▶ Directions for this task:
Reproduce every line in the listing that contains the word "will".

▶ Provided information:
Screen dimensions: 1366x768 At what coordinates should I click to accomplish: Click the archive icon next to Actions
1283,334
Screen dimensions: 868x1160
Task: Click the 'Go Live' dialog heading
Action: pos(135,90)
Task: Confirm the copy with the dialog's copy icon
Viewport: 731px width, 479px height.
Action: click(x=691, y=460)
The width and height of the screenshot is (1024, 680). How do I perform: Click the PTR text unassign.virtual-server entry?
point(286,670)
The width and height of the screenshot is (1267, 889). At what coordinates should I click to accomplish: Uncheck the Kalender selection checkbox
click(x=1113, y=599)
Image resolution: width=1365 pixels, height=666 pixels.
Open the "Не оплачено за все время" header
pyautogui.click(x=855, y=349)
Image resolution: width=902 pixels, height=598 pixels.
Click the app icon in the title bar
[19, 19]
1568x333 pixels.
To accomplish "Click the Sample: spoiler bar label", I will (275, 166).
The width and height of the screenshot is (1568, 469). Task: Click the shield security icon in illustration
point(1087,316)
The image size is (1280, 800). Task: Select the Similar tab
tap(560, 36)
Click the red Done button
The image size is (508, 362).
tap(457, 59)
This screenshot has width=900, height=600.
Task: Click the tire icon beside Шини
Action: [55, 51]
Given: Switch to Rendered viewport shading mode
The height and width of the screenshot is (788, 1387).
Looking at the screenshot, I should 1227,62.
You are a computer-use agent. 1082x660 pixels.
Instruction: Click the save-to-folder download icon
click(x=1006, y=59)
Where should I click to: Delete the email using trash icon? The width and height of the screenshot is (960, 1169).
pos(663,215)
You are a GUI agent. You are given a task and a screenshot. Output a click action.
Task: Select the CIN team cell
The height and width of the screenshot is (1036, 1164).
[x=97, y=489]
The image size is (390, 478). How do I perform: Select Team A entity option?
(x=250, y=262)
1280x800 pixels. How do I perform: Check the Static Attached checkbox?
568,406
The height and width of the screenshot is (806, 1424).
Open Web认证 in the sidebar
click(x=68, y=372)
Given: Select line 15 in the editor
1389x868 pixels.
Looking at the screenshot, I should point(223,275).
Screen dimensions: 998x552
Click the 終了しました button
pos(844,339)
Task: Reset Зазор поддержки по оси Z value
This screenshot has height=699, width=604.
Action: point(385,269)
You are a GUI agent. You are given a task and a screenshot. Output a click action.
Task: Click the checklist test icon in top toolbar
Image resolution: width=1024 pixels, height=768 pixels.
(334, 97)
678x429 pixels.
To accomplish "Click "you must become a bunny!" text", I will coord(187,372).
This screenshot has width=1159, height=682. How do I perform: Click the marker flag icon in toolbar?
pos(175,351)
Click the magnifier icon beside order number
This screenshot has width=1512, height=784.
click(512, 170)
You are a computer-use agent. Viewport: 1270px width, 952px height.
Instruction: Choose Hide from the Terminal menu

▶ Problem solution:
To accomplish "Click the Sample: spoiler bar label", I will (275, 166).
To accomplish "Click "you must become a bunny!" text", I will coord(187,372).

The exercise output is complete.